The Washington Constitution, Const, art. 1, § 7, differs significantly from the fourth amendment to the United States Constitution in providing: "No person shall be disturbed in his private affairs, or his home invaded, without authority of law." Because of its unique language, Const, art. 1, § 7 generally provides greater protection than does the fourth amendment to the United States Constitution. State v. Myrick, 102 Wn.2d 506, 688 P.2d 151 (1984). If '"bona fide separate, adequate, and independent [state constitutional] grounds,"' are the foundation for a decision, it is unnecessary to reach federal constitutional issues. State v. Coe, 101 Wn.2d 364, 378, 679 P.2d 353 (1984) (quoting Michigan v. Long,_U.S._, 77 L. Ed. 2d 1201, 103 S. Ct. 3469, 3476 (1983)).
Furthermore,
[w]hile we may turn to the [United States] Supreme Court's interpretation of the United States Constitution for guidance in establishing a hierarchy of values and principles under the Washington Constitution, we rely, in the final analysis, upon our own legal foundations in determining its scope and effect.
Myrick, at 510.
Therefore, though the specific language of the Fourth Amendment may not embrace open fields as stated in Oliver, accord, United States v. Basile, 569 F.2d 1053 (9th Cir. 1978), that does not foreclose an inquiry under the Washington Constitution to determine whether the State has unreasonably intruded into the defendant's "private affairs". The analysis is not confined to the subjective privacy expectations of citizens who are learning to expect diminished privacy, but rather, "it focuses on those privacy interests which citizens of this state have held, and should be entitled to hold, safe from governmental trespass absent a warrant." Myrick, at 511.
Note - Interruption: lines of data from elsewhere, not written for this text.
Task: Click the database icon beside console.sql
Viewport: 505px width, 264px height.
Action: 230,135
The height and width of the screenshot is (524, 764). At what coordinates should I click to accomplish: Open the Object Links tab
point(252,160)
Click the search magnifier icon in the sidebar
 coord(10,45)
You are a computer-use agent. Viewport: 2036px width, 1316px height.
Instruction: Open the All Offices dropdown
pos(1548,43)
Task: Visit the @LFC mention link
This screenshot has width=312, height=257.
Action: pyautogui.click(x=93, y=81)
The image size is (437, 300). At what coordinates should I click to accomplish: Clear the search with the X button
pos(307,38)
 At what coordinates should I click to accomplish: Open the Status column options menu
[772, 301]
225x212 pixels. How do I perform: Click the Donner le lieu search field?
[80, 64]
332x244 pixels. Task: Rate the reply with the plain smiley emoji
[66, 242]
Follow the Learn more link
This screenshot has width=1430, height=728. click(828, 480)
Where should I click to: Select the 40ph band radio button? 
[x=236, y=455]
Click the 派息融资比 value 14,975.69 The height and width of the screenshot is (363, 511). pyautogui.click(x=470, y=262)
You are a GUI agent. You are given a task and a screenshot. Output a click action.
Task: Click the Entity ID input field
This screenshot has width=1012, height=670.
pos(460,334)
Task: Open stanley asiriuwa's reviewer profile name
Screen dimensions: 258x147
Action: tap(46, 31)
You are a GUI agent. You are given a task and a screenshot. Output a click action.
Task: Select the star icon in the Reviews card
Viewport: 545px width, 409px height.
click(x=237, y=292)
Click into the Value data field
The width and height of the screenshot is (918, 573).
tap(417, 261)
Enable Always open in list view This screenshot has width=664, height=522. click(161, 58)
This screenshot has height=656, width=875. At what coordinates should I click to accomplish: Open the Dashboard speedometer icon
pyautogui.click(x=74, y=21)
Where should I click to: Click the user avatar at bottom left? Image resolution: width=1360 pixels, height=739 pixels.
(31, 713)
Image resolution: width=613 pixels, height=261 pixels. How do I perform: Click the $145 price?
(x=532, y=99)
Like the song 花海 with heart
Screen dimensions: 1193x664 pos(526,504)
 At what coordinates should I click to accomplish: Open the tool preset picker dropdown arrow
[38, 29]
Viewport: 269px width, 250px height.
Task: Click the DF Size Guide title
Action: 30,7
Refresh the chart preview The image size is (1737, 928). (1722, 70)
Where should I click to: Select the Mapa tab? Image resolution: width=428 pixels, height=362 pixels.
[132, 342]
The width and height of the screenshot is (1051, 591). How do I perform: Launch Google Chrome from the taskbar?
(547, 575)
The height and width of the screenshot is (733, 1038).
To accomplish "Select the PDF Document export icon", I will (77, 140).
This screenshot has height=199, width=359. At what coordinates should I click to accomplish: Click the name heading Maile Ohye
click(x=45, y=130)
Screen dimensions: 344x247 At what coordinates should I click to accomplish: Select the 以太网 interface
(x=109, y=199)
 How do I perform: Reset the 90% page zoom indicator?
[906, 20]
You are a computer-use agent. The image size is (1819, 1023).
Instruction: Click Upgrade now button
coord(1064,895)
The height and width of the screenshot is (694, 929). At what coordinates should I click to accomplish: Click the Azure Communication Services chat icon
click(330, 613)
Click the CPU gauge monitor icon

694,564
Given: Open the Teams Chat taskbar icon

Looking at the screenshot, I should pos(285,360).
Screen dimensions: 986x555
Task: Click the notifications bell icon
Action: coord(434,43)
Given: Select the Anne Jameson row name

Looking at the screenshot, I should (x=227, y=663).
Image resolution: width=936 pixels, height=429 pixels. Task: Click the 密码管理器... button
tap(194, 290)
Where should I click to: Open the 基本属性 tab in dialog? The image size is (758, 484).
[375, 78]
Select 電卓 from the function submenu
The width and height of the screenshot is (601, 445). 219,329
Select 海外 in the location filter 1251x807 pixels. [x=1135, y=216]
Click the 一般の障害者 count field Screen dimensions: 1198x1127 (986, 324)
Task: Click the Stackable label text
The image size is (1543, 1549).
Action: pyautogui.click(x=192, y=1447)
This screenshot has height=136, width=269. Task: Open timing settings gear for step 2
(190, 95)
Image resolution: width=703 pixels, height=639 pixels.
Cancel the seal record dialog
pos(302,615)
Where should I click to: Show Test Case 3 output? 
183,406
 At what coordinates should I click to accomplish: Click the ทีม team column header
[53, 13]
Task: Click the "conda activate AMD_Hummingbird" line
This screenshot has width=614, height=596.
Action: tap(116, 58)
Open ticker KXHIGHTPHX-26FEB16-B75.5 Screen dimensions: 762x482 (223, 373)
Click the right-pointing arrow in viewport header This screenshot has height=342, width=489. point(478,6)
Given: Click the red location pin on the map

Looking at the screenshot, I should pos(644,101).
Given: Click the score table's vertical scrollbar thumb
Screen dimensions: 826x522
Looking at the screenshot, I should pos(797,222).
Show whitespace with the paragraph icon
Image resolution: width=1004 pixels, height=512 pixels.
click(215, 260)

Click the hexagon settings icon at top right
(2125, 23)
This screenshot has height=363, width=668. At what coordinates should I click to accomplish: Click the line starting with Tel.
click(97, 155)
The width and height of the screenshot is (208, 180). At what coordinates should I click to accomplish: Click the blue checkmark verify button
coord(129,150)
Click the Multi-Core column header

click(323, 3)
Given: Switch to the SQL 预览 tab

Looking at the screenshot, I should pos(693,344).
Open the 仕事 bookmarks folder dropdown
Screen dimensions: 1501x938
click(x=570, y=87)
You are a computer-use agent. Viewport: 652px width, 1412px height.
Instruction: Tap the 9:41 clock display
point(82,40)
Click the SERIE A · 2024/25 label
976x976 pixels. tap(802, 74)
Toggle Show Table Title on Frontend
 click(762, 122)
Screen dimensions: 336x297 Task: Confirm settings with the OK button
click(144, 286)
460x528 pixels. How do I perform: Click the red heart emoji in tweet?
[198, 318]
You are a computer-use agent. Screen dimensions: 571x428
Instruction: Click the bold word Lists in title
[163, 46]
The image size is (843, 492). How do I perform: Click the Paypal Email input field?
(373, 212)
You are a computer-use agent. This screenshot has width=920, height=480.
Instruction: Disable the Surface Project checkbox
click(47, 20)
Neither the open fields doctrine of Oliver, which looks to the nature of the property viewed, nor the reasonable expectations test of Katz are solely dispositive, but rather, [854]*854each serves as a factor in determining whether the entry onto the property unconstitutionally intruded into a person's "private affairs". Myrick, at 510-11.
Here, the isolated instances of trespass by Deputy Anderson onto open fields which were not posted and were admittedly frequented by hunters do not offend the constitution. Any hunter might have observed the marijuana and directly notified the police in this instance. This property was not an area in which one traditionally could reasonably expect privacy, United States v. DeBacker, 493 F. Supp. 1078, 1081 (W.D. Mich. 1980) (citing United States v. Freie, 545 F.2d 1217 (9th Cir. 1976), cert. denied, 430 U.S. 966, 52 L. Ed. 2d 356, 97 S. Ct. 1645 (1977)), and therefore does not rise to a privacy interest held by the citizens of this state. Myrick, at 511.